_WHAT IS NEEDED_: Output each entry verbatim and exclude every picture from it.

_AVAILABLE RECORDS_:

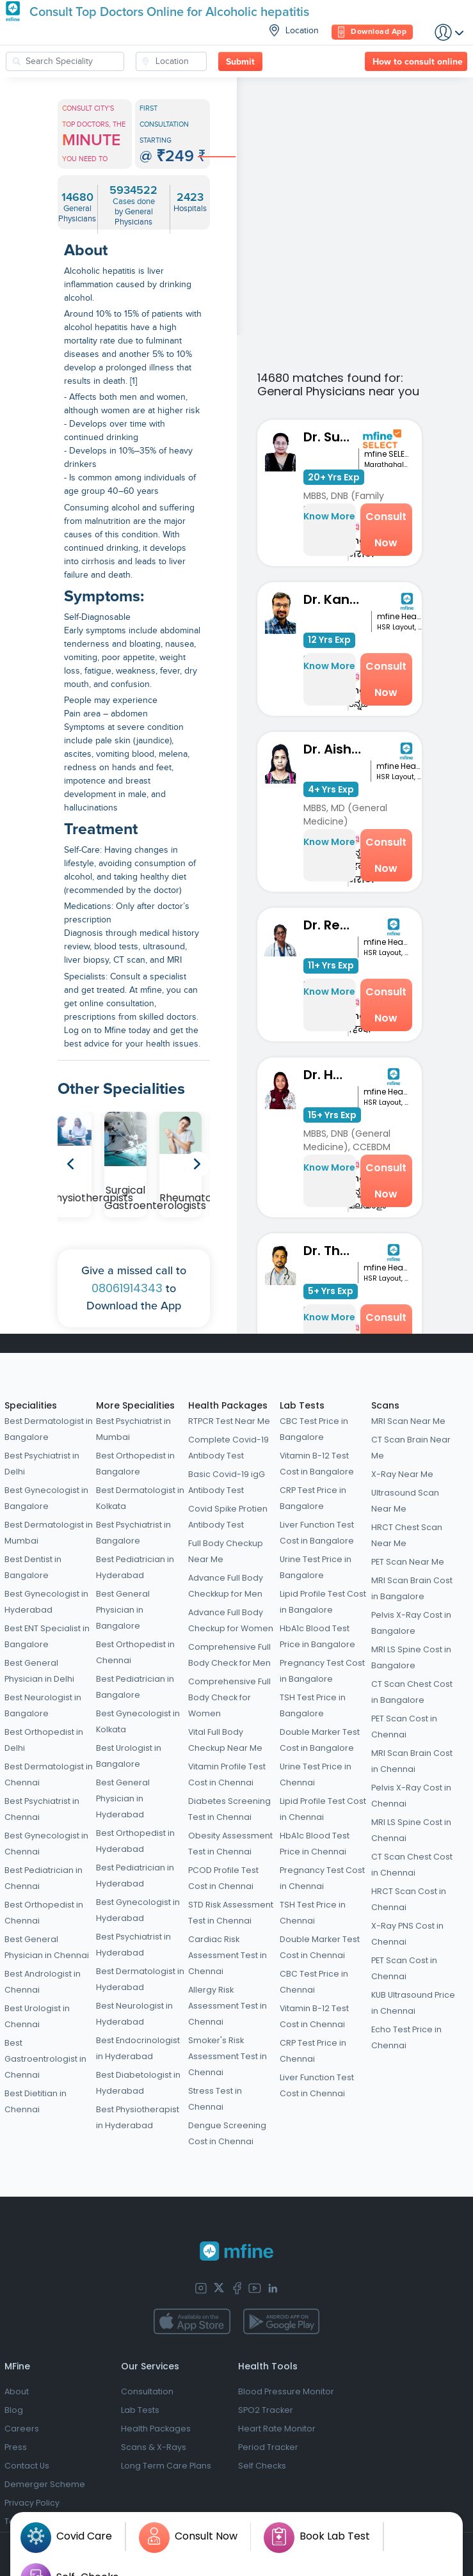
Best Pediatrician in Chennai (43, 1878)
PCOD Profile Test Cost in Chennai (223, 1878)
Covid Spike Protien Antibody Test (228, 1516)
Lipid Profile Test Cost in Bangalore (323, 1601)
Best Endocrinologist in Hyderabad (138, 2048)
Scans (385, 1405)
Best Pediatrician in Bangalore (135, 1686)
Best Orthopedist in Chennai (43, 1912)
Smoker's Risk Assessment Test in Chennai (227, 2056)
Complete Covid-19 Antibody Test (228, 1447)
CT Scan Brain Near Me (411, 1447)
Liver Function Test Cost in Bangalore (317, 1532)
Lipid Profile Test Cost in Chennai (323, 1809)
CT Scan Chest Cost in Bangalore (412, 1692)
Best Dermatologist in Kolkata (140, 1498)
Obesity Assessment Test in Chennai (230, 1843)
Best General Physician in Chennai (46, 1947)
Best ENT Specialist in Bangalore (47, 1636)
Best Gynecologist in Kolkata (138, 1721)
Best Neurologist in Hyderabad (134, 2013)
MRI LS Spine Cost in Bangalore (411, 1657)
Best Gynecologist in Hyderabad (46, 1601)
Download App (372, 32)
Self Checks (262, 2465)
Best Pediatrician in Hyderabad (135, 1567)
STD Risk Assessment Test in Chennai (230, 1912)
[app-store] (192, 2321)
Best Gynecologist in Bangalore (46, 1498)
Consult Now (385, 529)
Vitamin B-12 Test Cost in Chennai (314, 2016)
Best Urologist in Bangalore (128, 1755)
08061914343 (127, 1288)
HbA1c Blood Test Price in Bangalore (317, 1636)
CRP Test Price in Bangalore (313, 1498)
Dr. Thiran (330, 1250)
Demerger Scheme (44, 2484)
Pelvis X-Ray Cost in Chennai (411, 1795)
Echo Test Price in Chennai (406, 2037)
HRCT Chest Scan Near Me (406, 1535)
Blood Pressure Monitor (286, 2391)
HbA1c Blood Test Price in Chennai (314, 1843)
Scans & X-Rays (153, 2447)
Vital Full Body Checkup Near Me (225, 1740)
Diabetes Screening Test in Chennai (229, 1809)
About (16, 2391)
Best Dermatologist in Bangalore (48, 1429)
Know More (329, 516)
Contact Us (26, 2465)
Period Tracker (268, 2447)
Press (15, 2447)
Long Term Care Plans (166, 2465)
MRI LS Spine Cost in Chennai (411, 1830)
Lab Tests (302, 1405)
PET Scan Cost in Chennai (404, 1726)
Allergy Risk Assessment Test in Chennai (227, 2005)
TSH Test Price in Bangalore (313, 1705)
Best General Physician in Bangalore (123, 1609)
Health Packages (228, 1405)
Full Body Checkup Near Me (225, 1551)
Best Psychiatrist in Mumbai (133, 1429)
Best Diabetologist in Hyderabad (138, 2082)
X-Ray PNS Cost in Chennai (407, 1933)
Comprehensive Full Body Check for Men (229, 1654)
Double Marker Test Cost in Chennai (320, 1947)
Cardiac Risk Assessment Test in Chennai (227, 1955)
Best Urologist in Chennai (37, 2016)
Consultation (147, 2391)
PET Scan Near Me (407, 1561)
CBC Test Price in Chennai (314, 1981)
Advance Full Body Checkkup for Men (225, 1585)
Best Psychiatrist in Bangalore (133, 1532)
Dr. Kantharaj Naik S (337, 599)
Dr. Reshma (330, 925)
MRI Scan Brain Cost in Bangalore (412, 1588)
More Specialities (135, 1405)
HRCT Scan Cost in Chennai (408, 1899)
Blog (13, 2410)
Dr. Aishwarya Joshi (337, 749)
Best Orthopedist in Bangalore (135, 1463)
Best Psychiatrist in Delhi (41, 1463)
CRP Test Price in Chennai (313, 2050)
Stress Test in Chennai (215, 2098)
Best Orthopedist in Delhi (43, 1740)
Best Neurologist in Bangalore (42, 1705)
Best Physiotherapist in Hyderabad (137, 2117)
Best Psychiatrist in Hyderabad (133, 1944)
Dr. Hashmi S (330, 1074)
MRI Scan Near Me (408, 1421)
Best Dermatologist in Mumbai (48, 1532)
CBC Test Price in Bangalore (314, 1429)
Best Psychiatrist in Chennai (41, 1809)
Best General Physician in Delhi (39, 1670)
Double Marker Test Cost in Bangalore (320, 1740)
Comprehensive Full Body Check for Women (229, 1697)
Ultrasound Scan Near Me (405, 1500)
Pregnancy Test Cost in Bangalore (322, 1670)
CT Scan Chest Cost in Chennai (412, 1864)
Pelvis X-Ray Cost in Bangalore (411, 1622)
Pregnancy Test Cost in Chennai (322, 1878)
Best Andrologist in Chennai (42, 1981)
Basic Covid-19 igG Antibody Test (226, 1482)
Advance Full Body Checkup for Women (230, 1620)
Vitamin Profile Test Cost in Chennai (227, 1774)
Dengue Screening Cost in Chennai (227, 2133)
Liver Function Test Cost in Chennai (317, 2085)
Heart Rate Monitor (277, 2428)
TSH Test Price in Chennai (313, 1912)
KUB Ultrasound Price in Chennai (413, 2002)
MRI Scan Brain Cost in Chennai (412, 1761)
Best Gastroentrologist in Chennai (45, 2058)
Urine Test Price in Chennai (315, 1774)
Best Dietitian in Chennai (35, 2101)
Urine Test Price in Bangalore (315, 1567)
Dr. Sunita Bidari (330, 437)
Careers (21, 2428)
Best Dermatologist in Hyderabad (140, 1979)
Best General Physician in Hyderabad (123, 1798)
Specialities (30, 1405)
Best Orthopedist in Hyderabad (135, 1841)
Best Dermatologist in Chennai (48, 1774)
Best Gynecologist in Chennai (46, 1843)
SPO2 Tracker (265, 2410)
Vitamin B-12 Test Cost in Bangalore (317, 1463)
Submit (240, 62)
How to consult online (418, 62)
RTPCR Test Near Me (229, 1421)
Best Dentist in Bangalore (32, 1567)
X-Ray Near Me (402, 1474)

_SOLUTION_:
Best Pediatrician in Chennai (43, 1878)
PCOD Profile Test Cost in Chennai (223, 1878)
Covid Spike Protien Antibody Test (228, 1516)
Lipid Profile Test Cost in Bangalore (323, 1601)
Best Endocrinologist in Hyderabad (138, 2048)
Scans (385, 1405)
Best Pediatrician in Bangalore (135, 1686)
Best Orthopedist in Chennai (43, 1912)
Smoker's Risk Assessment Test in Chennai (227, 2056)
Complete Covid-19 Antibody Test (228, 1447)
CT Scan Brain Near Me (411, 1447)
Liver Function Test Cost in Bangalore (317, 1532)
Lipid Profile Test Cost in Chennai (323, 1809)
CT Scan Chest Cost in Bangalore (412, 1692)
Best Dermatologist in Kolkata (140, 1498)
Obesity Assessment Test in Chennai (230, 1843)
Best General Physician in Chennai (46, 1947)
Best ENT Specialist in Bangalore (47, 1636)
Best Gynecologist in Kolkata (138, 1721)
Best Neurologist in Hyderabad (134, 2013)
MRI LS Spine Cost in Bangalore (411, 1657)
Best Gynecologist in Hyderabad (46, 1601)
Download App (372, 32)
Self Checks (262, 2465)
Best Pediatrician in Hyderabad (135, 1567)
STD Risk Assessment Test in Chennai (230, 1912)
[app-store] (192, 2321)
Best Gynecologist in Bangalore (46, 1498)
Consult Now (385, 529)
Vitamin B-12 Test Cost in Chennai (314, 2016)
Best Urologist in Bangalore (128, 1755)
08061914343 (127, 1288)
HbA1c Blood Test Price in Bangalore (317, 1636)
CRP Test Price in Bangalore (313, 1498)
Dr. Thiran (330, 1250)
Demerger Scheme (44, 2484)
Pelvis X-Ray Cost in Chennai (411, 1795)
Echo Test Price in Chennai (406, 2037)
HRCT Chest Scan Near Me (406, 1535)
Blood Pressure Monitor (286, 2391)
HbA1c Blood Test Price in Chennai (314, 1843)
Scans & X-Rays (153, 2447)
Vital Full Body Checkup Near Me (225, 1740)
Diabetes Screening Test in Chennai (229, 1809)
About (16, 2391)
Best Dermatologist in Bangalore (48, 1429)
Know More (329, 516)
Contact Us (26, 2465)
Period Tracker (268, 2447)
Press (15, 2447)
Long Term Care Plans (166, 2465)
MRI LS Spine Cost in Chennai (411, 1830)
Lab Tests (302, 1405)
PET Scan Cost in Chennai (404, 1726)
Allergy Risk Assessment Test in Chennai (227, 2005)
TSH Test Price in Bangalore (313, 1705)
Best General Physician in Bangalore (123, 1609)
Health Packages (228, 1405)
Full Body Checkup Near Me (225, 1551)
Best Psychiatrist in Mumbai (133, 1429)
Best Diabetologist in Hyderabad (138, 2082)
X-Ray PNS Cost in Chennai (407, 1933)
Comprehensive Full Body Check for Men (229, 1654)
Double Marker Test Cost in Chennai (320, 1947)
Cardiac Risk Assessment Test in Chennai (227, 1955)
Best Urologist in Chennai (37, 2016)
Consultation (147, 2391)
PET Scan Near Me (407, 1561)
CBC Test Price in Chennai (314, 1981)
Advance Full Body Checkkup for Men (225, 1585)
Best Psychiatrist in Bangalore (133, 1532)
Dr. Kantharaj Naik S (337, 599)
Dr. Reshma (330, 925)
MRI Scan Brain Cost in Bangalore (412, 1588)
More Specialities (135, 1405)
HRCT Scan Cost in Chennai (408, 1899)
Blog (13, 2410)
Dr. Aishwarya Joshi (337, 749)
Best Orthopedist in Bangalore (135, 1463)
Best Psychiatrist in Delhi (41, 1463)
CRP Test Price in Chennai (313, 2050)
Stress Test in Chennai (215, 2098)
Best Orthopedist in Delhi (43, 1740)
Best Neurologist in Bangalore (42, 1705)
Best Physiotherapist in Hyderabad (137, 2117)
Best Psychiatrist in Hyderabad (133, 1944)
Dr. Hashmi S (330, 1074)
MRI Scan Near Me (408, 1421)
Best Dermatologist in Mumbai (48, 1532)
CBC Test Price in Bangalore (314, 1429)
Best Psychiatrist in Chennai (41, 1809)
Best General Physician in Delhi (39, 1670)
Double Marker Test Cost in Bangalore (320, 1740)
Comprehensive Full Body Check for Women (229, 1697)
Ultrasound Scan Near Me (405, 1500)
Pregnancy Test Cost in Bangalore (322, 1670)
CT Scan Chest Cost in Chennai (412, 1864)
Pelvis X-Ray Cost in Bangalore (411, 1622)
Pregnancy Test Cost in Chennai (322, 1878)
Best Andrologist in Chennai (42, 1981)
Basic Covid-19 igG Antibody Test (226, 1482)
Advance Full Body Checkup for Women (230, 1620)
Vitamin Profile Test Cost in Chennai (227, 1774)
Dengue Screening Cost in Chennai (227, 2133)
Liver Function Test Cost in Chennai (317, 2085)
Heart Rate Monitor (277, 2428)
TSH Test Price in Chennai (313, 1912)
KUB Ultrasound Price in Chennai (413, 2002)
MRI Scan Brain Cost in Chennai (412, 1761)
Best Gastroentrologist in Chennai (45, 2058)
Urine Test Price in Chennai (315, 1774)
Best Dietitian in Chennai (35, 2101)
Urine Test Price in Bangalore (315, 1567)
Dr. Sunita Bidari (330, 437)
Careers (21, 2428)
Best Dermatologist in Hyderabad (140, 1979)
Best General Physician in Hyderabad (123, 1798)
Specialities (30, 1405)
Best Orthopedist in Hyderabad (135, 1841)
Best Dermatologist in Chennai (48, 1774)
Best Gynecologist in Chennai (46, 1843)
SPO2 Tracker (265, 2410)
Vitamin B-12 Test Cost in Bangalore (317, 1463)
Submit (240, 62)
How to consult online (418, 62)
RTPCR Test Near Me (229, 1421)
Best Dentist in Bangalore (32, 1567)
X-Ray Near Me (402, 1474)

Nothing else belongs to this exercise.